È quella di Morino Massoli che attraverso il collegamento consente di leggere l’articolo dedicato da Incontri al cittadino maglianese. Un’idea originale che è stata utilizzata già in Giappone, Cina e altre località del mondo
È stato il novantenne, quasi centenario, più digitale di Magliano Sabina. E forse di larga parte d’Italia. Ma anche nel luogo dell’eterno riposo Morino Massoli, classe 1926, scomparso lo scorso 5 settembre, continua a essere un passo avanti. Sulla lapide della sua tomba al cimitero – nella quale sono raccolte le sue spoglie assieme a quelle della moglie Silvana – è apparsa da qualche tempo una placca, incollata in basso a destra, con stampato un codice QR.
Il QR code è l’evoluzione del tradizionale codice a barre. Ha però la particolarità che può essere inquadrato con gli smartphone e permette di aprire istantaneamente, sul cellulare, siti web, menu digitali o documenti. Ebbene, quello di Massoli – applicato dai familiari – porta a un link che non ci saremmo mai aspettati quando, su queste pagine, abbiamo dedicato a Morino un articolo per la sua scomparsa, quale memoria storica di Magliano. Una piccola biografia, completa anche della sua ultima intervista, che chiunque passi per il camposanto di Magliano e abbia inquadrato il codice QR sulla tomba può ora leggere sul cellulare.
Anche per Jim Morrison un collegamento simile
Un’idea originale per Magliano, che non è escluso venga imitata da altri, ma che già nel 2008 è stata segnalata dall’agenzia di stampa internazionale Reuters in Giappone. Nella piccola cittadina montana di Kofu, i signori Tera e Mikoyo Oba avevano dotato la tomba di famiglia di un QR code (invenzione tra l’altro giapponese) con la stessa funzione che ha sulla lapide di Morino Massoli. Ma quest’idea innovativa è stata di tendenza anche altrove: nel 2021 in un cimitero di Des Moines, una città dell’Iowa negli Stati Uniti, erano stati installati alcuni codici QR per raccontare le storie dei primi residenti. L’ideatrice, Kristine Bartley, aveva infatti creato brevi video biografici, utilizzando storie da lei raccolte nel corso degli anni.

Nel 2015 un sito cinese in lingua inglese – China.org.cn – ha pubblicato un servizio, completo di fotografie, nel quale si vede un memoriale dei caduti della seconda guerra mondiale che utilizza il QR code. Un tecnica che è stata utilizzata anche nel Regno Unito, in Irlanda, in altre parti del mondo e perfino sulla tomba di Jim Morrison. Ovviamente c’è chi offre servizi per realizzare questi codici da abbinare alle lapidi.

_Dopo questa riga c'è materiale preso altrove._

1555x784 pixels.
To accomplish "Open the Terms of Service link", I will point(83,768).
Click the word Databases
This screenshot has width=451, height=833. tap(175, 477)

Questo uso internazionale probabilmente del QR code nei cimiteri farà piacere al compianto Morino, lui che visse una parte importante della sua esistenza in Messico e che di quella esperienza fu sempre orgoglioso.
Però non in tutto il mondo c’è unanime consenso verso questa tecnica: ad esempio il cimitero nazionale di Arlington negli Usa, quello dove è sepolto Kennedy per capirci, ha proibito l’uso dei QR. Sarebbero irrispettosi del luogo, secondo i responsabili del camposanto nazionale americano, perché collegabili a utilizzi commerciali.
E poi c’è sempre il dubbio che questi strumenti possano essere vittime dell’obsolescenza tecnologica e un domani diventare del tutto indecifrabili. Un po’ come i geroglifici. Ma in Italia? Ci sono altri esempi di utilizzo di codici QR nei cimiteri oltre a quello di Magliano Sabina? Certo che sì, ad esempio a Cagliari (qui la storia dell’idea), ad Albese in provincia di Como e pure a Senigallia.